In genic sequences, the maximum frequency of SSRs was observed in A. niger (935) transcripts which were followed by A. terreus (742) and A. oryzae (550). The relative abundance and relative density of SSRs also follow the same pattern as highest relative abundance and relative density of SSRs was observed in A. niger (55.6 and 811.0) while it was found lowest in A. oryzae (33.3 and 495.1; Table 1). While comparing the different classes of SSRs, we observed that the percentage of tri-nucleotide motifs were undoubtedly highest in all the transcripts. Hexa-nucleotide repeats were the second highest motifs in A. nidulans whereas in A. niger, A. oryzae, and A. terreus it was tetra-nucleotide repeats. Di-nucleotide motifs were the least abundant motifs in the transcripts (Supplementary Table 3). Overall, the frequency of SSR in the transcripts is much lower when compared to other Ascomycetes (Mahfooz et al., 2015, 2016). Analysis of most common repeats reveals preference of specific trinucleotide motifs in the transcripts of Aspergillus species. Motif aag/ctt was the most preferred motif in A. nidulans and A. oryzae however its percentage was significantly higher in A. oryae (6.60%) as compared to A. nidulans (5.22%). In remaining species, A. niger preferred cag/ctg motifs (5.30%) whereas A. terreus preferred ccg/cgg motifs (6.32%; Supplementary Table 4).
Conservation of Motifs among Aspergillus spp.
To analyze the developmental relationship among the Aspergillus species and to recognize unique motifs, every motif was examined for its counterpart in the transcripts of remaining species. The greatest number of motifs shared between all four transcripts was tri-nucleotide repeats (168, 84.8%) which were followed by di-nucleotide repeats (8, 33.3%), and tetra-nucleotide repeats (76, 20.1%; Figure 1A). Interestingly, none of the penta-nucleotide motifs were found to be shared within the transcripts of four species studied. Among the unique motifs, maximum unique motifs were observed as penta-nucleotide repeats in A. nidulans (Supplementary Table 5). While comparing the sharing of all classes of repeats among two species, it was noticed that A. niger-A. nidulans shared maximum percent of motifs (5.9%) whereas the least sharing was observed among A. niger-A. oryzae (1.3%). Among three species, it was the trio A. nidulans–A. oryzae–A. niger which showed the maximum conservation of motifs whereas least was observed within A. oryzae–A. niger–A. terreus. Maximum number of unique motifs was observed in A. nidulans (15.3%) which was followed by A. terreus (8.9%) and A. niger (8.7%), least was observed in A. oryzae (7.4%). A total of 27.8% of motifs were found conserved within all four species (Figure 1B).
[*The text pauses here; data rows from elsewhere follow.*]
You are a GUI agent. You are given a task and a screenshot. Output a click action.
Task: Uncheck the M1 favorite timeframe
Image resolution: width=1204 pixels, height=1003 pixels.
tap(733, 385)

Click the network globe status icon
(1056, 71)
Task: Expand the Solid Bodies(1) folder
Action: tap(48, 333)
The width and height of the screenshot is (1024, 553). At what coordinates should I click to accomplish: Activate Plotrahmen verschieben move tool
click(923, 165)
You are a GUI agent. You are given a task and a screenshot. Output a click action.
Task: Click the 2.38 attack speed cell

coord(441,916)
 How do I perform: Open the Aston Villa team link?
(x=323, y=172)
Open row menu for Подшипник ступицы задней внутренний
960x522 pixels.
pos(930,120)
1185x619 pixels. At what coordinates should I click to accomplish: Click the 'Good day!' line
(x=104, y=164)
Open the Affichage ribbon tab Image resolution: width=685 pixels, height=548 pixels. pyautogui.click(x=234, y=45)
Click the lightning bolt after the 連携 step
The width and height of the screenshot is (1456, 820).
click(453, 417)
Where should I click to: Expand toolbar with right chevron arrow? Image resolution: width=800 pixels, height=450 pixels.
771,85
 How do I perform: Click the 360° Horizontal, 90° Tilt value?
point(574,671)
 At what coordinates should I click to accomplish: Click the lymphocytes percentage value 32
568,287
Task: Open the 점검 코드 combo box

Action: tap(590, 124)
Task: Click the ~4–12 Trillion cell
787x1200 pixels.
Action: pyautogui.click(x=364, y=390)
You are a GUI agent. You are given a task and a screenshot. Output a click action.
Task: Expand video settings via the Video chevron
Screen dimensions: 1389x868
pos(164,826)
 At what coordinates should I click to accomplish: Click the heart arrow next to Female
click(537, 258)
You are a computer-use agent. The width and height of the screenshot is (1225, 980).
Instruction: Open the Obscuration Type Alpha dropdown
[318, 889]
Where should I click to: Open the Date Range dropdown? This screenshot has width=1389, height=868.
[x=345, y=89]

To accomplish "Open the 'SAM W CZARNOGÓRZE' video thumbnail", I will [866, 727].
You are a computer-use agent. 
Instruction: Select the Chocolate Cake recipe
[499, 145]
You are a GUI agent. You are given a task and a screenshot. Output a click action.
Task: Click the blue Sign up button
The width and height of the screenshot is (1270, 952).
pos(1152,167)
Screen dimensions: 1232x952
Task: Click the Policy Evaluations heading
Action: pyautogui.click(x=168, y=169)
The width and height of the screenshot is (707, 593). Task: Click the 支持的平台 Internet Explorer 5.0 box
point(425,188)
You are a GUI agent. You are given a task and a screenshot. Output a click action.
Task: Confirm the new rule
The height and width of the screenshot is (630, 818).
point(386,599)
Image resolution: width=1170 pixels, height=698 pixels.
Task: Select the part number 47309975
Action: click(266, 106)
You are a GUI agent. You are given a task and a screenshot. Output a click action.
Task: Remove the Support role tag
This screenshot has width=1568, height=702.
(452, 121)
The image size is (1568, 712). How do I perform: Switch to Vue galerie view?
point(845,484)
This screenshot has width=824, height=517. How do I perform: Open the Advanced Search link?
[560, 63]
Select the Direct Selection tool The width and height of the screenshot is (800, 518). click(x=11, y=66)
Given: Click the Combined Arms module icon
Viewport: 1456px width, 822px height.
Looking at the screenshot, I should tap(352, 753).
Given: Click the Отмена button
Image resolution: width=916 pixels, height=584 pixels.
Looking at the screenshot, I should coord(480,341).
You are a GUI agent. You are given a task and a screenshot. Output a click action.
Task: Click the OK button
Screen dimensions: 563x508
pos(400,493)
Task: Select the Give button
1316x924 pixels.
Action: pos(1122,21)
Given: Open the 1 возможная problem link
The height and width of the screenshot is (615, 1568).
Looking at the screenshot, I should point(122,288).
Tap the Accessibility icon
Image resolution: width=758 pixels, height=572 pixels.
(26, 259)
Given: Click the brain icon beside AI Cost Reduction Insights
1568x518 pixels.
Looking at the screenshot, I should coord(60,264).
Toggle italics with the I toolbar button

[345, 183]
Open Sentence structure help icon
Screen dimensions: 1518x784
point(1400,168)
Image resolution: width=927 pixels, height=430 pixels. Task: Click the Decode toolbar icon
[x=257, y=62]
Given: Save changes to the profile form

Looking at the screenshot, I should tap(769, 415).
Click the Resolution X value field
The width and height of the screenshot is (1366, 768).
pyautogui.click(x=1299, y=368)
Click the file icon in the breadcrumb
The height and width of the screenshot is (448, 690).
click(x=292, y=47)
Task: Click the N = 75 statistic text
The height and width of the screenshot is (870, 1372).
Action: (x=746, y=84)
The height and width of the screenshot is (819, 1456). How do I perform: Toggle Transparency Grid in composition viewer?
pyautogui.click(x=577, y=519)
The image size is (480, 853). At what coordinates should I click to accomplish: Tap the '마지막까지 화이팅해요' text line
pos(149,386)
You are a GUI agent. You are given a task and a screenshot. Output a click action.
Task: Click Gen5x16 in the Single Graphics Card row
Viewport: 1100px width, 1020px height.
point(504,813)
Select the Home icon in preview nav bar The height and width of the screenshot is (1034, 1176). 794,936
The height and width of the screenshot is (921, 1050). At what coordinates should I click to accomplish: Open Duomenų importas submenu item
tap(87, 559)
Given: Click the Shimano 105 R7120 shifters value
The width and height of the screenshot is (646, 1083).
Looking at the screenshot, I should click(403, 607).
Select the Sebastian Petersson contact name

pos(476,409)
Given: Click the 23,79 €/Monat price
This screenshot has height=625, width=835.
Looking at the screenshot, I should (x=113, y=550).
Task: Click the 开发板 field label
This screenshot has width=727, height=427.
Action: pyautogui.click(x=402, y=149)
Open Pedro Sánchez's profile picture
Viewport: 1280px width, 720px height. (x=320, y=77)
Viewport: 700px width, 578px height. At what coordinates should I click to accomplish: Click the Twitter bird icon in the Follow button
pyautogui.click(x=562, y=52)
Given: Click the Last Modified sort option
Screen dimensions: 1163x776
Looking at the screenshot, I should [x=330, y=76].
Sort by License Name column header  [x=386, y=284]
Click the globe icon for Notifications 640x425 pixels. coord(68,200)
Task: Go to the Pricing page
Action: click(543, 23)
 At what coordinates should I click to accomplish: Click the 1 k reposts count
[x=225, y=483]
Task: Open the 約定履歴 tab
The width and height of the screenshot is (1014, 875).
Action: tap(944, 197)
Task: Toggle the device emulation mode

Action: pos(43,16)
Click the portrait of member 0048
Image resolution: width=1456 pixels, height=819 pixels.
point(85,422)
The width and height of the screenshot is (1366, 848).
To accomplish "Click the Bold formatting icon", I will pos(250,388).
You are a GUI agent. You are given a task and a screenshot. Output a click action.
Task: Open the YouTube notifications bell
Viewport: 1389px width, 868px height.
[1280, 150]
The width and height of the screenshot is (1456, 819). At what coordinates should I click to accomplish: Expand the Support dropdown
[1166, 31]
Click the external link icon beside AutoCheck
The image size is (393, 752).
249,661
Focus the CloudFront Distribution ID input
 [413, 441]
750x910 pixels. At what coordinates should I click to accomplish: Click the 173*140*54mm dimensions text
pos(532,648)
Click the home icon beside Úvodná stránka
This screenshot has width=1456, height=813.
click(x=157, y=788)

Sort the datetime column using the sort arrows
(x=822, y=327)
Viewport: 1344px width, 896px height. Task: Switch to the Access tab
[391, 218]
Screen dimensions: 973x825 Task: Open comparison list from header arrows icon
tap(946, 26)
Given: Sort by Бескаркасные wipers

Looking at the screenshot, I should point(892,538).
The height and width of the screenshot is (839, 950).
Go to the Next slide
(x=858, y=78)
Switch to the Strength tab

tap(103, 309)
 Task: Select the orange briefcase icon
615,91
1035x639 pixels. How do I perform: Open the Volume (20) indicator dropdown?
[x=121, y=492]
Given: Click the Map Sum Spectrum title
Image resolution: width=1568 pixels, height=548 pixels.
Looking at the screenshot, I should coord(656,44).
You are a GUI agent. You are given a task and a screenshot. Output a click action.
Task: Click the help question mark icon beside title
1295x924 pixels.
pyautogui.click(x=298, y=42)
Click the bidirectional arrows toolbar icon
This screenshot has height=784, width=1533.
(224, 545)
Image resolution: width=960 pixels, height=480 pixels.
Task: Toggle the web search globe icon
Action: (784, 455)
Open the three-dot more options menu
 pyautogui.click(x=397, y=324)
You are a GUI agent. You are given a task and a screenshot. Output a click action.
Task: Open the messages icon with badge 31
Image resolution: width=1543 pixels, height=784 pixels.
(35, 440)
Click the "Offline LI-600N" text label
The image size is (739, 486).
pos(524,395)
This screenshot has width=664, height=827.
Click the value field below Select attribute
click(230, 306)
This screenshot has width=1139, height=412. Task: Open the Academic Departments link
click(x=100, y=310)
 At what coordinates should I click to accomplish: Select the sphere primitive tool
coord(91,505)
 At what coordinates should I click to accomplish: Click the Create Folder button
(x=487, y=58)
Figure 1. (A) Venn diagram showing sharing of different classes of motifs in the transcripts of Aspergillus species. (B) Graphical representation of sharing of all types of motifs in the transcripts of Aspergillus.
Conservation of motifs was further analyzed at genus level among the members of Ascomycota. We have incorporated the most common motifs of Fusarium and Trichoderma from our previous analysis along with the common motifs identified in this study. As expected, tri-nucleotide repeats were the most common class of repeats shared between the three genera (Figure 2A), this was followed by tetra-nucleotide repeats. Interestingly, di-, penta-, and hexa-nucleotide repeats did not exhibit any conservation among the three genera. Further analysis of motif sharing among all classes revealed 20.3% conservation. Maximum conservation of motifs was witnessed among Trichoderma and Fusarium (18.7%) which was followed by Aspergillus and Trichoderma (7.2%). It is noteworthy that not a single motif was conserved within Aspergillus and Fusarium (Figure 2B). The maximum numbers of unique motifs were identified in Trichoderma while Aspergillus showed the least. In addition to the relationship we obtained through the conservation of motifs, we wanted to compare this relationship with the conserved region (18S) based phylogeny. To our surprise, both the methodologies resulted in an almost similar relationship within the Ascomycetes (Figure 2C).
Figure 2. (A) Venn diagram showing sharing of different classes of motifs in the transcripts of Ascomycetes. (B) Graphical representation of sharing of all types of motifs in the transcripts of Ascomycetes. (C) Conserved gene (rRNA) based phylogeny.
Codon Usage
Tri-nucleotide repeats in the transcripts have maximum chances of translation into protein. We analyzed all the trinucleotide repeats in order to get an insight of amino acids encoded by them. In A. nidulans and A. terreus, arginine coding motifs were in maximum whereas, in A. niger, glutamine coding motifs were in abundance. A. oryzae showed a preference for serine coding motifs. On the basis of amino acids encoded by different tri-nucleotide motifs, we intended to deduce a relationship among the four species. For this, we performed principal component analysis, a mathematical algorithm that reduces the dimensionality of the data while retaining most of the variation in the data set. The percentage of variance explained by the first component was 44.8% whereas it was 16.5% for the second (Figure 3). The PCA plot showed close clustering among A. niger, A. nidulans, and A. oryzae. The preference of amino acid is different in A. terreus as it clustered separately in the PCA plot.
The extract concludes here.